> Provided entries:
=====

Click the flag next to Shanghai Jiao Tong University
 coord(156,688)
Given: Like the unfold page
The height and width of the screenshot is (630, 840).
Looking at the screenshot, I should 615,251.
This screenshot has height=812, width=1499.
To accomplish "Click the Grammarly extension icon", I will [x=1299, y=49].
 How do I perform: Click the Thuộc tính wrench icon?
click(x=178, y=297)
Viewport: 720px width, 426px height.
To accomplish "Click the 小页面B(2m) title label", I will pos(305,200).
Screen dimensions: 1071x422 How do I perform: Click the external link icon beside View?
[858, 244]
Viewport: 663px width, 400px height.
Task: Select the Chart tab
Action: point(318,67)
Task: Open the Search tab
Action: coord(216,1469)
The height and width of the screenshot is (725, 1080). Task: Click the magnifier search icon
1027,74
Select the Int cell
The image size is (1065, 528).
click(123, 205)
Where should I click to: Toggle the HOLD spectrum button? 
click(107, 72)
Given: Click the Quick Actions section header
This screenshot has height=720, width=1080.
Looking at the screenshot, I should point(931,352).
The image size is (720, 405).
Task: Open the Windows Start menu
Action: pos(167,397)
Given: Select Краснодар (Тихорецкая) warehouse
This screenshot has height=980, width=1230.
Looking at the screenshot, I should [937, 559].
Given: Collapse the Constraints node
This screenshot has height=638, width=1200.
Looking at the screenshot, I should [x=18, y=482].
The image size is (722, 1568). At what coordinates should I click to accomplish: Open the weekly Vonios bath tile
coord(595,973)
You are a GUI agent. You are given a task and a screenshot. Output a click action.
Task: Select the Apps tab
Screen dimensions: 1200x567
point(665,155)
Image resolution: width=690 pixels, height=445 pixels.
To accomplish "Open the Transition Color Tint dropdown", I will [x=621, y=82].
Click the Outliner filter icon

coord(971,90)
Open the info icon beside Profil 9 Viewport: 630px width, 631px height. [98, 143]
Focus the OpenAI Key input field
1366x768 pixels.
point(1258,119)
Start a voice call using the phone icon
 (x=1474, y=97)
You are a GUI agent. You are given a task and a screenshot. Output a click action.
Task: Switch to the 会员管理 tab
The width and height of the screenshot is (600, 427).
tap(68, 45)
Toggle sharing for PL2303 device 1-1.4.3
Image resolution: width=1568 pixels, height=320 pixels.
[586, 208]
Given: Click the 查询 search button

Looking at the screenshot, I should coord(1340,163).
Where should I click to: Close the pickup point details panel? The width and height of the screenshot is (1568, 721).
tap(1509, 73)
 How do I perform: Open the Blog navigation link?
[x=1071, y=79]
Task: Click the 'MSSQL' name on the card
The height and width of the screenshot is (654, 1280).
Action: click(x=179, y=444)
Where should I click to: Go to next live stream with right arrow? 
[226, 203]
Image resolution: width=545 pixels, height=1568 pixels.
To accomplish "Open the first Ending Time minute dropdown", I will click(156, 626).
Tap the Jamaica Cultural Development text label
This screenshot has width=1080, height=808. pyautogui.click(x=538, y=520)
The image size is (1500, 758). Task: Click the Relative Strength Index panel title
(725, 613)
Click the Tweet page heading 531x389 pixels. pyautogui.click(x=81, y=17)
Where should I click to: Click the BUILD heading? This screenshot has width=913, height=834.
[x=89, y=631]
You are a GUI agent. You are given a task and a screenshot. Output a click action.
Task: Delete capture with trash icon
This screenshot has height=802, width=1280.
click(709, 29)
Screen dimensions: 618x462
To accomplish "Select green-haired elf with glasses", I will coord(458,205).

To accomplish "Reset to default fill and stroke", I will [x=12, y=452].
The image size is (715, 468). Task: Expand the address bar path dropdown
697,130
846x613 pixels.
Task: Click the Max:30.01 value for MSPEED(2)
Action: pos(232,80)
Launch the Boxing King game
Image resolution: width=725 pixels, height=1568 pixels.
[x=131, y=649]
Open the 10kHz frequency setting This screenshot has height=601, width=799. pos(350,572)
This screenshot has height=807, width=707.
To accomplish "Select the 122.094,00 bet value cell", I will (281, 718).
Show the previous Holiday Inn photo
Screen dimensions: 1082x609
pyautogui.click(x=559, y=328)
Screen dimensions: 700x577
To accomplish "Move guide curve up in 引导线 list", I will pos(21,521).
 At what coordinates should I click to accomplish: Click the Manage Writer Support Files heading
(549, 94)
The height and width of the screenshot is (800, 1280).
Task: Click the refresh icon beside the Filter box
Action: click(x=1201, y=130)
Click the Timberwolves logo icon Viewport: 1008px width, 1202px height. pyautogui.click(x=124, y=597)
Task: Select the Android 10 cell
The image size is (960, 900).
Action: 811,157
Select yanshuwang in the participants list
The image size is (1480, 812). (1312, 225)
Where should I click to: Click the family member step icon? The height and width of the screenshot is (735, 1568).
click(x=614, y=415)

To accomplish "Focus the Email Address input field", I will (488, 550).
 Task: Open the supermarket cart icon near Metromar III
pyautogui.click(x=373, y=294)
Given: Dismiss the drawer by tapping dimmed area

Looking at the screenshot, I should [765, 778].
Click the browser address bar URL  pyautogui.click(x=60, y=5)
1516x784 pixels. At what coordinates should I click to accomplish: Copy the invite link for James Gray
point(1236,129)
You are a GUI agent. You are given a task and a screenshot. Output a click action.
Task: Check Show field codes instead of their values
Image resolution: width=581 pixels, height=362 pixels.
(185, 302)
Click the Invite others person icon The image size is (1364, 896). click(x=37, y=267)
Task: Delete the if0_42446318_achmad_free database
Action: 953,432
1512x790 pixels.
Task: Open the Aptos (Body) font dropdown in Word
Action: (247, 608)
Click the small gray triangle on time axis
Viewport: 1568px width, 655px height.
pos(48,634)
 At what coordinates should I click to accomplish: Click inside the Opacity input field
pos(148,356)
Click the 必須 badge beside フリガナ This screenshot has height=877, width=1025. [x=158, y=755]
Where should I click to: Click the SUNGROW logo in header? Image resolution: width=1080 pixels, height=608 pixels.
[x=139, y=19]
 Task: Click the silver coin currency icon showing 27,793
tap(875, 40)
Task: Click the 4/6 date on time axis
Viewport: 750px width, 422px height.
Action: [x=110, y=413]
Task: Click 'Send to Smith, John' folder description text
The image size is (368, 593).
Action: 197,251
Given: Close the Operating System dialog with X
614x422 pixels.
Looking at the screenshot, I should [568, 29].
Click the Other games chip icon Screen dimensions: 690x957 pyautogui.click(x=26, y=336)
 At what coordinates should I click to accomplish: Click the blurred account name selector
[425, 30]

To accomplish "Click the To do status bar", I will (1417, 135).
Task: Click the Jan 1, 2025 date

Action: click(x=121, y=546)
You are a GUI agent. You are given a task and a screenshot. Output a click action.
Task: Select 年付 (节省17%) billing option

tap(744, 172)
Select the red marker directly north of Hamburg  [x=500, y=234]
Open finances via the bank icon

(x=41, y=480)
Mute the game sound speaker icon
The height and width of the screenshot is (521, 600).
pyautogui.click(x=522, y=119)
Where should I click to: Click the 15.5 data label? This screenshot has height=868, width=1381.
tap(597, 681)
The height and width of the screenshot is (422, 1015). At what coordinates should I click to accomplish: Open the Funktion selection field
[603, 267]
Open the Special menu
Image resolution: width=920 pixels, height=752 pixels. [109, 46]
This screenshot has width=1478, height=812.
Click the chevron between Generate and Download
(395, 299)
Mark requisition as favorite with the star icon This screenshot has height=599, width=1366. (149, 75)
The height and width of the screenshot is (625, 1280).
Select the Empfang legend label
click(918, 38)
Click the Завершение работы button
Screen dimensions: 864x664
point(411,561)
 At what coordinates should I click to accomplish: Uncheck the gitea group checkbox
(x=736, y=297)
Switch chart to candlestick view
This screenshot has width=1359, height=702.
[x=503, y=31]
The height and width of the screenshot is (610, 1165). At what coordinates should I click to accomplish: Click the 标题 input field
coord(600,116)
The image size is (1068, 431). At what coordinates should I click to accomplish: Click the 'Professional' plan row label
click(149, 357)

=====

> Task objective: The answer must be the lines from the one containing "Mark requisition as" to the final line of the data above, copied exactly, both included, with nothing added.

> Response area:
Mark requisition as favorite with the star icon This screenshot has height=599, width=1366. (149, 75)
The height and width of the screenshot is (625, 1280).
Select the Empfang legend label
click(918, 38)
Click the Завершение работы button
Screen dimensions: 864x664
point(411,561)
 At what coordinates should I click to accomplish: Uncheck the gitea group checkbox
(x=736, y=297)
Switch chart to candlestick view
This screenshot has width=1359, height=702.
[x=503, y=31]
The height and width of the screenshot is (610, 1165). At what coordinates should I click to accomplish: Click the 标题 input field
coord(600,116)
The image size is (1068, 431). At what coordinates should I click to accomplish: Click the 'Professional' plan row label
click(149, 357)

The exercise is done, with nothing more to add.